Tanto considerato, qual è, quindi, la chiave del rinnovamento? Oltre ad una stagione di riforme, che parta da basi solide per garantire effettività della rappresentanza territoriale e governabilità, lo Stato e il popolo italiano devono ripartire dalle proprie radici: questo significa, in primo luogo, concepire i confini e l’interesse nazionale non come barriera, ma come identità e responsabilità. Secondo poi, comprendere e sfruttare le risorse, soprattutto umane, attraverso il dialogo tra generazioni differenti.
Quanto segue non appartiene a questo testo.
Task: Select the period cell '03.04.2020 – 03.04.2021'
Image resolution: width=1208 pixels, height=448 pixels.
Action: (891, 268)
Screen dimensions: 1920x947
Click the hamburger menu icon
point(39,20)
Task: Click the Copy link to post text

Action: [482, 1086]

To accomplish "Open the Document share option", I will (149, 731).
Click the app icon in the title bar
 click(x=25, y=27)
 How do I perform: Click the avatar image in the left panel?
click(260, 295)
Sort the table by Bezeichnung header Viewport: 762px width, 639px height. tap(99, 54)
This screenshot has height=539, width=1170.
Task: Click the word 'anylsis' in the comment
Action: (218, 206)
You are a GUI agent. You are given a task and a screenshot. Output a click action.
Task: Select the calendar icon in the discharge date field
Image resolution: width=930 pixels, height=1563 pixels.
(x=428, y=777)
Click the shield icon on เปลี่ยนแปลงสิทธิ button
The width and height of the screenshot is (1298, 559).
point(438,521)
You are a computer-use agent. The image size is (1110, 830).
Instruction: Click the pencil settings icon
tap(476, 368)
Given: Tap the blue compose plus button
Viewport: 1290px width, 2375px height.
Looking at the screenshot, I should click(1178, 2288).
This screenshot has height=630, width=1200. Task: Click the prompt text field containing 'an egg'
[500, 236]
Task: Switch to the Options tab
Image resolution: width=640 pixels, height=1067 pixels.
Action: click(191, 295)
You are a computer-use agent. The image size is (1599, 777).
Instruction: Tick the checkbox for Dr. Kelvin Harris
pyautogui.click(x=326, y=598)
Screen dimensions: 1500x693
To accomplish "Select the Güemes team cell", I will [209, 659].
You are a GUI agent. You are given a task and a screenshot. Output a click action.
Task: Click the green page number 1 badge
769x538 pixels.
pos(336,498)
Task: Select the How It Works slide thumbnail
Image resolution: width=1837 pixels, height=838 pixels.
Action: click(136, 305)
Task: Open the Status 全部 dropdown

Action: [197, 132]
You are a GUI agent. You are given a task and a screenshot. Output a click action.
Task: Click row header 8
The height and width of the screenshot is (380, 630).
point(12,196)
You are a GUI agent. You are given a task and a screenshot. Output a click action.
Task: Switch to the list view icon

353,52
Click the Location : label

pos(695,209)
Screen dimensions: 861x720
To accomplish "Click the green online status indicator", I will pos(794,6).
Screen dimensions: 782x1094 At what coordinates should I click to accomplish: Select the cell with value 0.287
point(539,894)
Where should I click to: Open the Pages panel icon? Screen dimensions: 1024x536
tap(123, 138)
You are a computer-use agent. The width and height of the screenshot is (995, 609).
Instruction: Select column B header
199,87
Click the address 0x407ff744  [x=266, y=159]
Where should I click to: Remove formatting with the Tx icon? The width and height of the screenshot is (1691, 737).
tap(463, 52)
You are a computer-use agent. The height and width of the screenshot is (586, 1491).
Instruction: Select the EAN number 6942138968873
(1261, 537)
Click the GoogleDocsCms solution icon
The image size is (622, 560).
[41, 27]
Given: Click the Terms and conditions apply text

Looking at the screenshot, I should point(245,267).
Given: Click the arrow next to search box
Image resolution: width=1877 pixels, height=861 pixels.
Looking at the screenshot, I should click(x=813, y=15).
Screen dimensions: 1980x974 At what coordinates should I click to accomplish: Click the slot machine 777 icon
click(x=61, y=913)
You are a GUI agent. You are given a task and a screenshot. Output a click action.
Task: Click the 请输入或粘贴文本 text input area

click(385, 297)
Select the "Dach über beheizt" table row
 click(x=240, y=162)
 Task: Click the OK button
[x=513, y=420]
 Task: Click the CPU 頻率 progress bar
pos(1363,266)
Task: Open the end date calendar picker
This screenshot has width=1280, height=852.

Infine, ripartire dall’istruzione, dalla ricerca e dalla capacità di informazione; proprio quest’ultima che nella sua forma più abietta, dovuta alla crisi sistemica del giornalismo, aumenta sempre di più il divario tra governati e governanti.
Guardare alle proprie radici non vuol dire chiudersi in sé stessi, ma considerare il paese come un’entità specifica, formata dalle sue tante comunità, che si pone all’interno di una rete internazionale fatta di relazioni più o meno intense. Non bisogna dunque dimenticare il ruolo che l’Italia ha all’interno del contesto europeo, né quello, altrettanto importante, che svolge per tutto il mondo occidentale. È necessaria però una riflessione sui risultati che la globalizzazione sfrenata ha portato, acuiti dalla pandemia in corso.
Questa riflessione è necessaria, in politica tanto quanto nella società civile, per poter permettere alle imprese di competere all’interno di un capitalismo che sia davvero sostenibile. Da un lato dunque garantire che la pressione fiscale e il garantismo nei confronti dei lavoratori non rappresentino una barriera invalicabile, come oggi in molti casi accade. Dall’altro impedire che una competizione ad armi impari impedisca agli imprenditori di portare avanti la propria attività, sul territorio nazionale e non solo.
In questo modo sarebbe davvero possibile ricominciare a correre, tornare ad attrarre, ed a mantenere in casa, i talenti e fornirli soprattutto, compito dell’istruzione a partire dalle scuole medie, di tutti gli strumenti necessari per fare la differenza in un mondo digitale.